_EXERCISE TASK_
Return the material below word for word, starting at the line that contains "What do you see at coordinates (125, 55)" and ending at its final line.

_MATERIAL FOR THIS TASK_
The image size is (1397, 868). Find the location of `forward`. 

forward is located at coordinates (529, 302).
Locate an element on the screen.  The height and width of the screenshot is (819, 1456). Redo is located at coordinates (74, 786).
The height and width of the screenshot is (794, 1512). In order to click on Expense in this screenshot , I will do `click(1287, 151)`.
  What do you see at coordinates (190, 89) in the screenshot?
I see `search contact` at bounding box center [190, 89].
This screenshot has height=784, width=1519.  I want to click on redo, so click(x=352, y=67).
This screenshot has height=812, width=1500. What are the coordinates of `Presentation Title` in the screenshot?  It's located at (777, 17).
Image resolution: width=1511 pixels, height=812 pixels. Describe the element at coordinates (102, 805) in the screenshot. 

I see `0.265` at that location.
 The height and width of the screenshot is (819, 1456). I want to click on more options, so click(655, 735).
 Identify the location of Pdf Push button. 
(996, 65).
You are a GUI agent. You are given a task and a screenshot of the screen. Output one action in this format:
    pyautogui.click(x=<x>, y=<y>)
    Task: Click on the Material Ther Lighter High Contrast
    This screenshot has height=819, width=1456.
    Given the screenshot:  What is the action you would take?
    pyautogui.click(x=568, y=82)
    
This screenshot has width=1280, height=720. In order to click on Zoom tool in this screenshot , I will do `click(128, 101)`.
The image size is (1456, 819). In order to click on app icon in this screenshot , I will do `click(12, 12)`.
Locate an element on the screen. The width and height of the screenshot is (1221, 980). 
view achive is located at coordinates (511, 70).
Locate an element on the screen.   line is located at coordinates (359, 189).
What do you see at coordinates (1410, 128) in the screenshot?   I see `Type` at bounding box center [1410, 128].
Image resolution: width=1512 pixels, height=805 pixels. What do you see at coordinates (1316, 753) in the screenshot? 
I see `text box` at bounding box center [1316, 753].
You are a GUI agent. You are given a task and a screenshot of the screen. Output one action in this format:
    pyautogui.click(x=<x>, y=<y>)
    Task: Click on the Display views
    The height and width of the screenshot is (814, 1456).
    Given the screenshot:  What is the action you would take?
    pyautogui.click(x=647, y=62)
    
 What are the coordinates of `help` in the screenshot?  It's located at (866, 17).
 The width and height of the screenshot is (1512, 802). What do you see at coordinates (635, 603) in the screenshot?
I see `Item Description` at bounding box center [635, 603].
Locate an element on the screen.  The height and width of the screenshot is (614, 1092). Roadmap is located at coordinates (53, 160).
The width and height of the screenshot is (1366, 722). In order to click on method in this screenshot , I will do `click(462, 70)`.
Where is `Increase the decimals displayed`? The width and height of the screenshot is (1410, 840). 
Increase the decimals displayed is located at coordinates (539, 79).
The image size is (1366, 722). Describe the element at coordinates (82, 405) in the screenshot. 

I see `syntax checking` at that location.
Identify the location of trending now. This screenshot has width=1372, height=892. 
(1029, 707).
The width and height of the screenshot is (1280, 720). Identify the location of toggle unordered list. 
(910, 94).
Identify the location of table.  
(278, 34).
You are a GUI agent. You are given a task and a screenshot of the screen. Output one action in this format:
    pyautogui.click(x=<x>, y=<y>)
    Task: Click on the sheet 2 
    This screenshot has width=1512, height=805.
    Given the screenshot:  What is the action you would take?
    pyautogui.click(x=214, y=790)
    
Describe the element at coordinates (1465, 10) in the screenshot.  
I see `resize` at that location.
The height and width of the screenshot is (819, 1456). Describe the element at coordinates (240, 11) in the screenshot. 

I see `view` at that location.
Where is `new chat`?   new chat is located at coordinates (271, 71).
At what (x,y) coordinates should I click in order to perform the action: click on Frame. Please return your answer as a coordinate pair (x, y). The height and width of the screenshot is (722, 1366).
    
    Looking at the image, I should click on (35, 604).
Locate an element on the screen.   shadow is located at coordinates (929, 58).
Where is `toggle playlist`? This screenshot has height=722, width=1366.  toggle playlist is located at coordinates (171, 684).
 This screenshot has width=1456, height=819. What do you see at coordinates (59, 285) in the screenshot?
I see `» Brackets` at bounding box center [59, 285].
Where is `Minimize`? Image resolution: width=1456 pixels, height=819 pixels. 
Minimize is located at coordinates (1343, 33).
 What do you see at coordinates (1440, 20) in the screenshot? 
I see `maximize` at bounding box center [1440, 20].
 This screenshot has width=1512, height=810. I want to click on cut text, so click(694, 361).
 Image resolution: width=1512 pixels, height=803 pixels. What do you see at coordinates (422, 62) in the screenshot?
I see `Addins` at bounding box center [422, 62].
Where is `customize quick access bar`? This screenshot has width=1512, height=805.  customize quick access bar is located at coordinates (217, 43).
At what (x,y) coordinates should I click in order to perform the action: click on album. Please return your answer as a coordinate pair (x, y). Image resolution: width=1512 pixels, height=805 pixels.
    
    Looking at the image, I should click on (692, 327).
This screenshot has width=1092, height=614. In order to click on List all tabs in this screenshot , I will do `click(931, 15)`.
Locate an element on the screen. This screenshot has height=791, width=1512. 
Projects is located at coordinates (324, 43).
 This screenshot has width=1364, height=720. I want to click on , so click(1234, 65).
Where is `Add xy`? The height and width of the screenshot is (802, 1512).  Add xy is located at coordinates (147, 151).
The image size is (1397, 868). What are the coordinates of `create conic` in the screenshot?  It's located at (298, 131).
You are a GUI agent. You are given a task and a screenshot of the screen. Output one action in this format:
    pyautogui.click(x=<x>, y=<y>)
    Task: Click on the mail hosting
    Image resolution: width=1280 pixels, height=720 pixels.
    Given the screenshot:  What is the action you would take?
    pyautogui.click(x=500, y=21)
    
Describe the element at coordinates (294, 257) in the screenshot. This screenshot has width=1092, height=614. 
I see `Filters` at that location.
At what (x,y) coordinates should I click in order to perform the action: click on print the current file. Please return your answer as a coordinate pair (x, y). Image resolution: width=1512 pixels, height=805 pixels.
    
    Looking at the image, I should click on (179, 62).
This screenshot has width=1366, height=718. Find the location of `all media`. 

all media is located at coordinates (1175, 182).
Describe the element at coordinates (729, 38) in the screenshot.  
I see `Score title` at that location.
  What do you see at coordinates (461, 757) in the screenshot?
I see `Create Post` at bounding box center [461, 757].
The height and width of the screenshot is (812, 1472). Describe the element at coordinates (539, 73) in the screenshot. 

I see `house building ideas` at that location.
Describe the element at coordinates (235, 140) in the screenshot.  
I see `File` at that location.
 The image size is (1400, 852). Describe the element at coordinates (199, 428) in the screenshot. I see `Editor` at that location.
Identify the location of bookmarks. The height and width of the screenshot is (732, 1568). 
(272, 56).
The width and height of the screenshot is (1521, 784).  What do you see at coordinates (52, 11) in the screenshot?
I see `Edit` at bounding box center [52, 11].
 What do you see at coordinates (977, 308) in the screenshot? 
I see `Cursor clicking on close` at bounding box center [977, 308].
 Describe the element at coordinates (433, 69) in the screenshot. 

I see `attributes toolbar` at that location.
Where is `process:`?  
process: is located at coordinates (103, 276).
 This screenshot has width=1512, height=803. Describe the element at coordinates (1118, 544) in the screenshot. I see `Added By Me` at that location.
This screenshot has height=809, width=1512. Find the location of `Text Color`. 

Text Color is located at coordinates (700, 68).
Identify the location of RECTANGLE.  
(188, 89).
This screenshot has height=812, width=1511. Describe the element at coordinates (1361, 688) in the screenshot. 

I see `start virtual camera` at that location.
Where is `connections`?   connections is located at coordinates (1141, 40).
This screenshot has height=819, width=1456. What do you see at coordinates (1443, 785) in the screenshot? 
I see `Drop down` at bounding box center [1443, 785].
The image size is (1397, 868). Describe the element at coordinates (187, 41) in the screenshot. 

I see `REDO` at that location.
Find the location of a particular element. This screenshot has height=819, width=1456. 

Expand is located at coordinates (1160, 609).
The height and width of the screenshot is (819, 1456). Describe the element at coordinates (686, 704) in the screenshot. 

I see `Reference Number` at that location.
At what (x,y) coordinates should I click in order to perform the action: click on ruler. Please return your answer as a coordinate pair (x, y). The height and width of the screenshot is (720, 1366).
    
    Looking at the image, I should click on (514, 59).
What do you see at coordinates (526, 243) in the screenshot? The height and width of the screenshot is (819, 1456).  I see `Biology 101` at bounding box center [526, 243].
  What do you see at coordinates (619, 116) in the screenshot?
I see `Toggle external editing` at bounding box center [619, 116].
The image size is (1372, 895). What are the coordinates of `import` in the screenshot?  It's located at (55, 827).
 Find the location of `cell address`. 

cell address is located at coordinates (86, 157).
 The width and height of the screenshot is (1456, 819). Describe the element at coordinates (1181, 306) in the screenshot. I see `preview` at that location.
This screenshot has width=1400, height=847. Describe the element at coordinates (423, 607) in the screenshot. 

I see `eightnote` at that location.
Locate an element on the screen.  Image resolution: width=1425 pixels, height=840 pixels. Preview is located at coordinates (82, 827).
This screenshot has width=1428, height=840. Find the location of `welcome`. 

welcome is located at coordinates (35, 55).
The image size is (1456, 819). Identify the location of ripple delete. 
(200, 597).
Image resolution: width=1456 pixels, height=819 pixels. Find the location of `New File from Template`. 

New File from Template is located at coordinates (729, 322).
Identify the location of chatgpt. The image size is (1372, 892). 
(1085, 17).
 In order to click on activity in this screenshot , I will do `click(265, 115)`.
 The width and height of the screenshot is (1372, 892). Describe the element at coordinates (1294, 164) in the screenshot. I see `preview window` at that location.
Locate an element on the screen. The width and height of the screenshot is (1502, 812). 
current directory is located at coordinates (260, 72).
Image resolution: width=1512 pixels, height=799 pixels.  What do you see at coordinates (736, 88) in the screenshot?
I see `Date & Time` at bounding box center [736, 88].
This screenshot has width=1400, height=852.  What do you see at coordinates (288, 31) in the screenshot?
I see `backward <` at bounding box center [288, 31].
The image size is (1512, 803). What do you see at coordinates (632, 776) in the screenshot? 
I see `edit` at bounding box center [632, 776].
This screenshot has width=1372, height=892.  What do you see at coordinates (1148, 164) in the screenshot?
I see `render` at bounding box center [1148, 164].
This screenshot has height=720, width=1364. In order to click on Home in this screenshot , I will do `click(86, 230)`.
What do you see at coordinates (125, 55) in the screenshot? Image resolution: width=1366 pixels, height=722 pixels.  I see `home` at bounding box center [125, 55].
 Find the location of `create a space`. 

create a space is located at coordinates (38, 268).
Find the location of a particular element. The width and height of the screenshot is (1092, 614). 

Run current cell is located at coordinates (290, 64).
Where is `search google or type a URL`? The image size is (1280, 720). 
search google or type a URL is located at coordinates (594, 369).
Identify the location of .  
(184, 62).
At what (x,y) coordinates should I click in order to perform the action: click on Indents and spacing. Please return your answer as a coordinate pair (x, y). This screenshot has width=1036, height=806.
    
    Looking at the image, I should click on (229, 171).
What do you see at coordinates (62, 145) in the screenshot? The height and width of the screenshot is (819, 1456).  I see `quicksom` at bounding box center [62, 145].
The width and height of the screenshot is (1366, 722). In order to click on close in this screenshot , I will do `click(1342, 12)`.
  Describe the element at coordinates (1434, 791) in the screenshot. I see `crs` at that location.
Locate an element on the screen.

_RESULT BELOW_
What do you see at coordinates (125, 55) in the screenshot? Image resolution: width=1366 pixels, height=722 pixels.  I see `home` at bounding box center [125, 55].
 Find the location of `create a space`. 

create a space is located at coordinates (38, 268).
Find the location of a particular element. The width and height of the screenshot is (1092, 614). 

Run current cell is located at coordinates (290, 64).
Where is `search google or type a URL`? The image size is (1280, 720). 
search google or type a URL is located at coordinates (594, 369).
Identify the location of .  
(184, 62).
At what (x,y) coordinates should I click in order to perform the action: click on Indents and spacing. Please return your answer as a coordinate pair (x, y). This screenshot has width=1036, height=806.
    
    Looking at the image, I should click on (229, 171).
What do you see at coordinates (62, 145) in the screenshot? The height and width of the screenshot is (819, 1456).  I see `quicksom` at bounding box center [62, 145].
The width and height of the screenshot is (1366, 722). In order to click on close in this screenshot , I will do `click(1342, 12)`.
  Describe the element at coordinates (1434, 791) in the screenshot. I see `crs` at that location.
Locate an element on the screen.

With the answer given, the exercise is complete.